Description of the task:
Your copy starts at the line containing "Instruction: Click the" and ends at the last line of the material below. Reproduce those lines exactly, with no pictures.

Records to use:
------
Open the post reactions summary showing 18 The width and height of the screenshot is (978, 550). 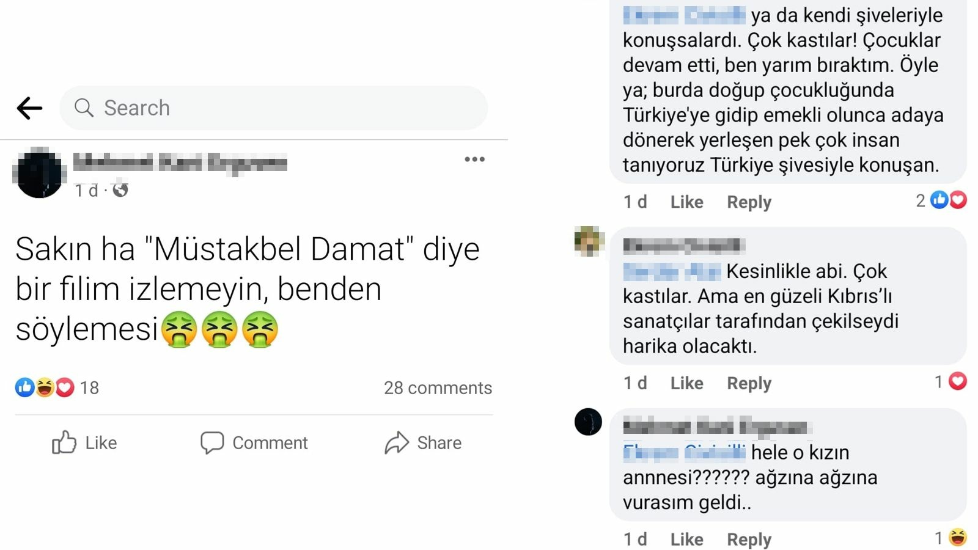point(57,387)
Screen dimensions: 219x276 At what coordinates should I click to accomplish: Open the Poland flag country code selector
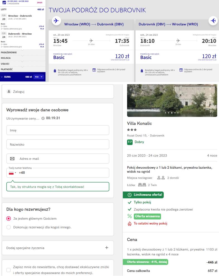(12, 173)
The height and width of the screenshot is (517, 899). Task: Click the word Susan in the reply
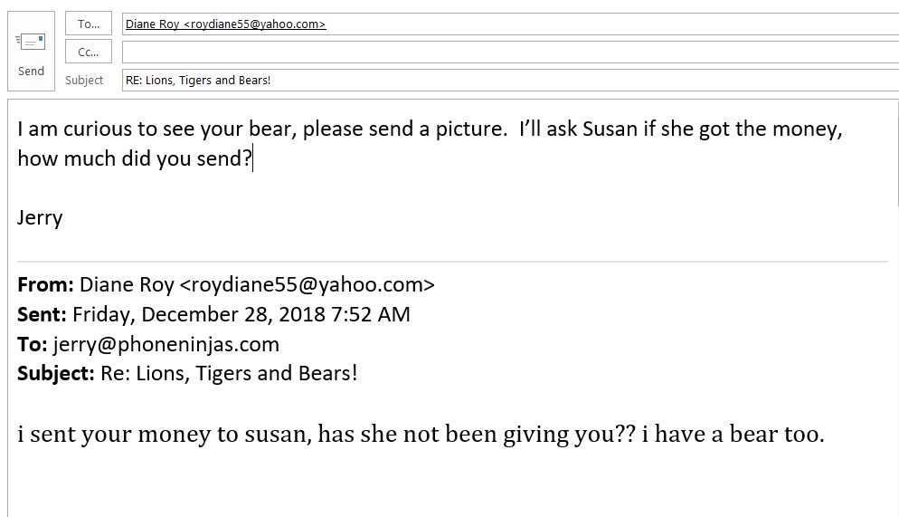[610, 129]
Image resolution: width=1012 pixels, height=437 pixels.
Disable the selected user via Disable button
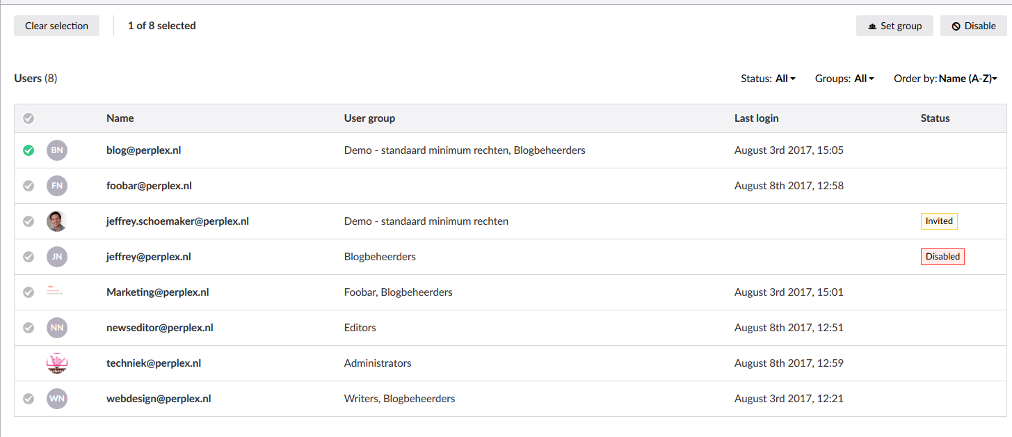(974, 26)
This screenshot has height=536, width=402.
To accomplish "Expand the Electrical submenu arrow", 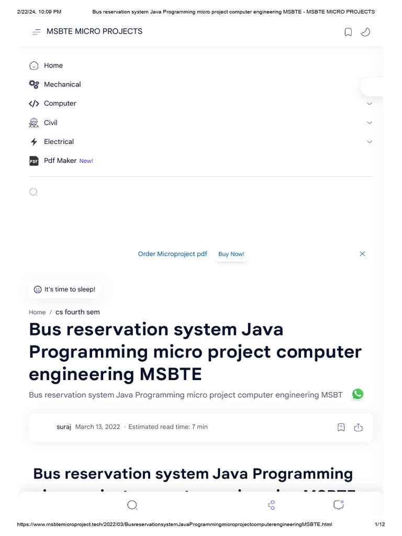I will pyautogui.click(x=370, y=142).
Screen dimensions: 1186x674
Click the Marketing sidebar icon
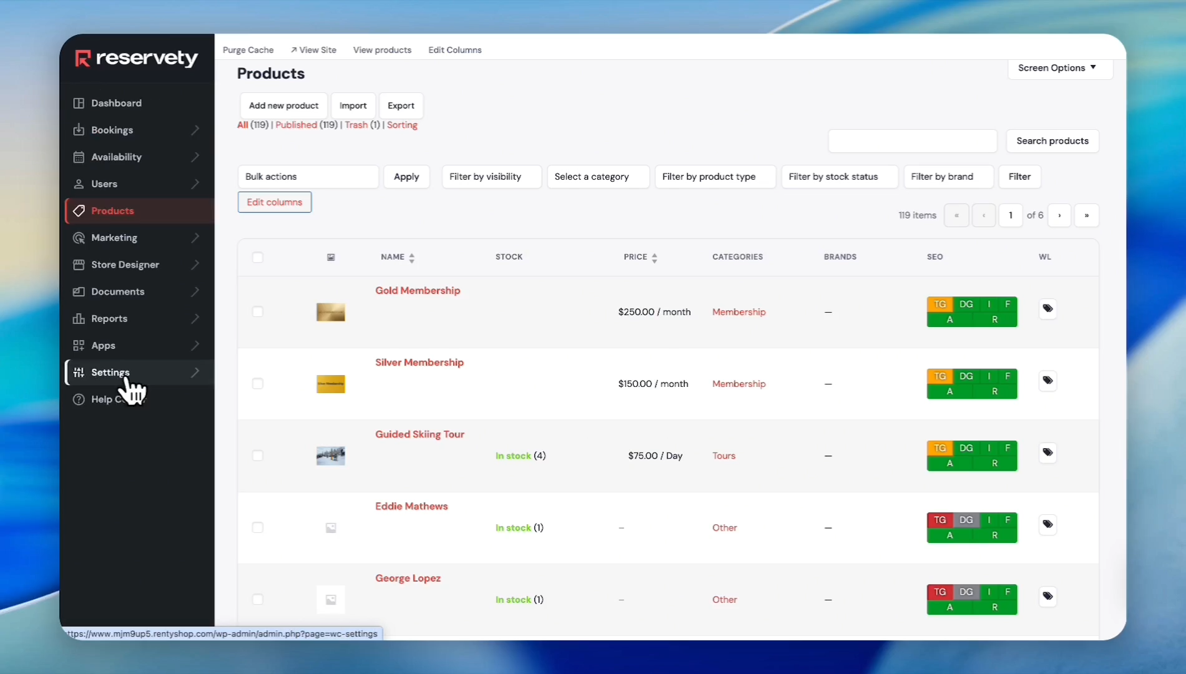[79, 238]
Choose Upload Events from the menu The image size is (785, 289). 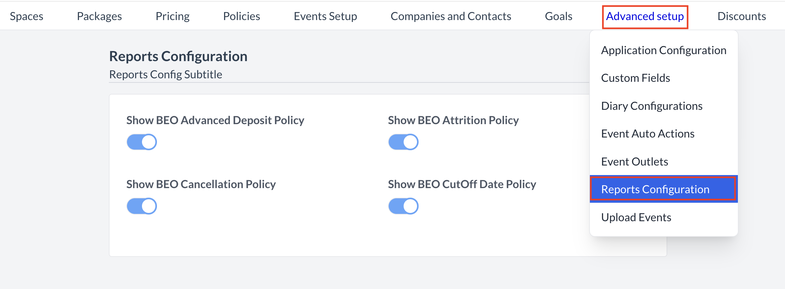(636, 217)
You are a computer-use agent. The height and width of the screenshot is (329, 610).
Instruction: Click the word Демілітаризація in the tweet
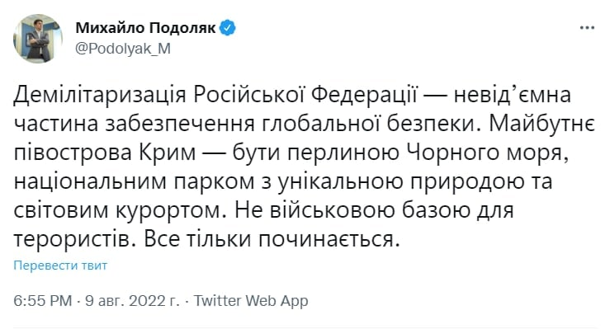point(100,96)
------
Answer to the problem:
Instruction: Click the word Демілітаризація in the tweet
point(100,96)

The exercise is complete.